He still has the piece and might include it, he added with a smile, in a guitar instruction book he is currently working on. After junior high and guitar came piano and pestering his teachers to help him learn more about composition. He attended Eastman School of Music in Rochester, N.Y., and then studied composition for his graduate degree at the University of Southern California.

About 20 years ago, he moved to Washington and continued composing and teaching lessons. He arrived at PLU in 2002 at the invitation of PLU’s chief composer, Greg Youtz.

When he composes a piece, Reid now borrows from Bob Dylan, his classical favorites, other instrumental sounds and from trips to China with fellow composers such as Youtz.

He also likes to compose for odd instruments.

“I did a piece a number of years ago that had all kinds of odd percussion in it … a toy piano, hammers, wood,” he said. And then there was a strange instrument that sounds like a cow mooing.

He collects pieces of a similar ilk.

In his hands this day is an orchestration by George Crumb called “Ancient Voices of Children,” a sprawling work that looks a bit like a Rorschach test of musical notes.

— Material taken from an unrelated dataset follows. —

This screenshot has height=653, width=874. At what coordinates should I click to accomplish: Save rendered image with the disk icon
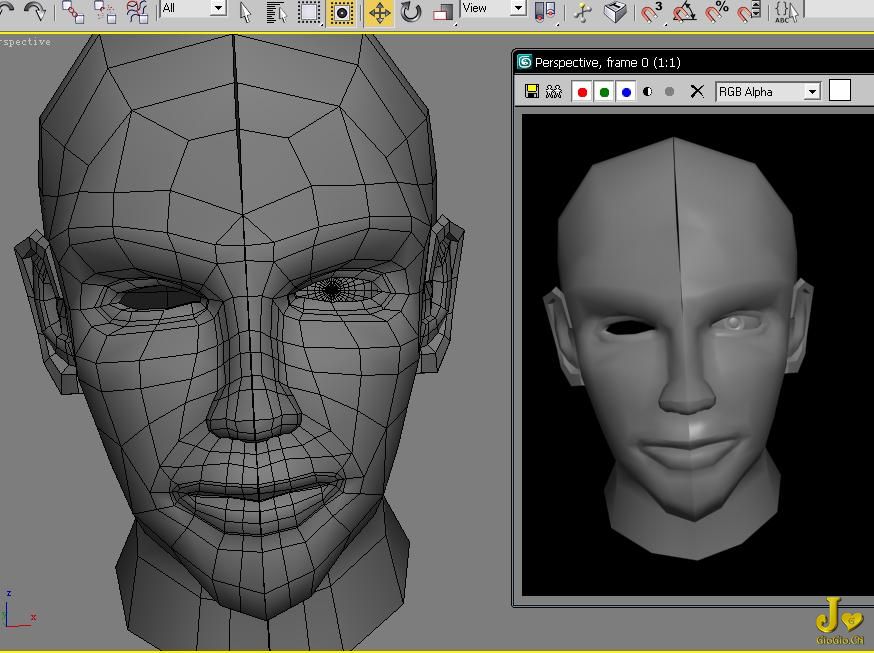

Mezzo-soprano, boy soprano, mandolin, harp, toy piano and Tibetan prayer stones are all called for in this score that fills pages, some of which are 20 inches long. And if one can’t get prayer stones?

Use rocks, Reid laughed.

Reid’s music will be included in a program of chamber music on Feb. 29th at 8 p.m. in Lagerquist Concert Hall. The pieces will include compositions for clarinet, piano and bass, and one piece will premier a harpsichord that Dorothy Reid actually built.